April 22, 2007

Really Smooth Music

My good friend Rob was particularly disgusted by my Venerable Bede joke (sorry, Rob), so I’m going to try to make it up to him by posting one of his found history picks.

Video podcast Yacht Rock parodies the silky sounds of late-70s and early-80s pop acts like Steely Dan, Chicago, Hall and Oates, Toto, and Christopher Cross, in each episode reenacting the “secret history” of a different yacht rock classic. As host Hollywood Steve tells us from his “music nook”:

From 1976-1984 the radio airwaves were dominated by really smooth music, also known as Yacht Rock. These yacht rockers docked a remarkable fleet of number one hits, and every song has a story behind it. Let me tell you one.

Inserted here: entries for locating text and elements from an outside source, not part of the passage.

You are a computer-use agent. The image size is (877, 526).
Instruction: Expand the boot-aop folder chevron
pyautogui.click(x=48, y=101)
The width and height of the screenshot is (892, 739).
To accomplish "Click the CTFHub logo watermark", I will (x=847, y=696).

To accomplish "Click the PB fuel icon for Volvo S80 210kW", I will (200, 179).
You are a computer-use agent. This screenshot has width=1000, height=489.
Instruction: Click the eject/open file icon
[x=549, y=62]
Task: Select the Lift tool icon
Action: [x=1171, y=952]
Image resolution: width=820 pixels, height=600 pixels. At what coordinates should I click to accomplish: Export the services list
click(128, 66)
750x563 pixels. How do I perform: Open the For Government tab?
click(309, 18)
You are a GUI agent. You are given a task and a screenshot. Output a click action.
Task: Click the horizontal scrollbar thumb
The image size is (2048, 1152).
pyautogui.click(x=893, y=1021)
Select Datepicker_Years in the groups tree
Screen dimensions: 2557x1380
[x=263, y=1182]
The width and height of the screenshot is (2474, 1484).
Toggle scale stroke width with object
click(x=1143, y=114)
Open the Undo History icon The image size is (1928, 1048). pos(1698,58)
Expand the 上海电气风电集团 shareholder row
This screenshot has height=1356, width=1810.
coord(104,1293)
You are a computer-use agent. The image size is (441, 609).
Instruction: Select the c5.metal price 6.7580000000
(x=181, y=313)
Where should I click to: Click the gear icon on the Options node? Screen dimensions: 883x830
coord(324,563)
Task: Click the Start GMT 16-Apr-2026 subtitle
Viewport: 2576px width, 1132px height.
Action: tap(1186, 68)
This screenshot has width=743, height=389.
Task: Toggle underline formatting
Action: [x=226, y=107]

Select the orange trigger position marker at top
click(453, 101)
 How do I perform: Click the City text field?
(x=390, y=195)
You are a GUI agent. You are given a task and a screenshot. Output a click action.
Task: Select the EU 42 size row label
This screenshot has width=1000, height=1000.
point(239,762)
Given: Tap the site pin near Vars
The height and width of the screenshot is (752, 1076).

Episode 1, for example, tells the story of how new Doobie Brothers member, Michael McDonald (with help from former Loggins and Messina front man Kenny Loggins) came to write “What a fool Believes,” transforming the Doobies’ earlier, guitar-rock sound into the yacht rock of their later years. Episode 2 documents the 1978 “back alley” song writing duel between Loggins and McDonald and yacht rock bad boys Hall and Oates. Episode 3 explains Loggins’ transition from the smooth sounds of yacht rock to the rockin’ beats of his Caddyshack and Top Gun years. Episode 6 is the most overtly “historical” of the bunch, featuring piercing insights from Ferris State University history professor, Dr. “Big Rapids” Gary Huey. Huey provides the Plymouth Plantation pre-history of yacht rock, complete with a doubly-anachronistic cameo by none other than Jethro Tull (appearing here as a kind of unholy hybrid of the 18th century agriculturalist and the 1970s hard rock flutist, Ian Anderson). From there it just gets weirder.

Have a good weekend, and in the immortal words of yacht rock producer, Koko Goldstein, “don’t loose the smooth.” Now I’m off to find me an ice cold Tab.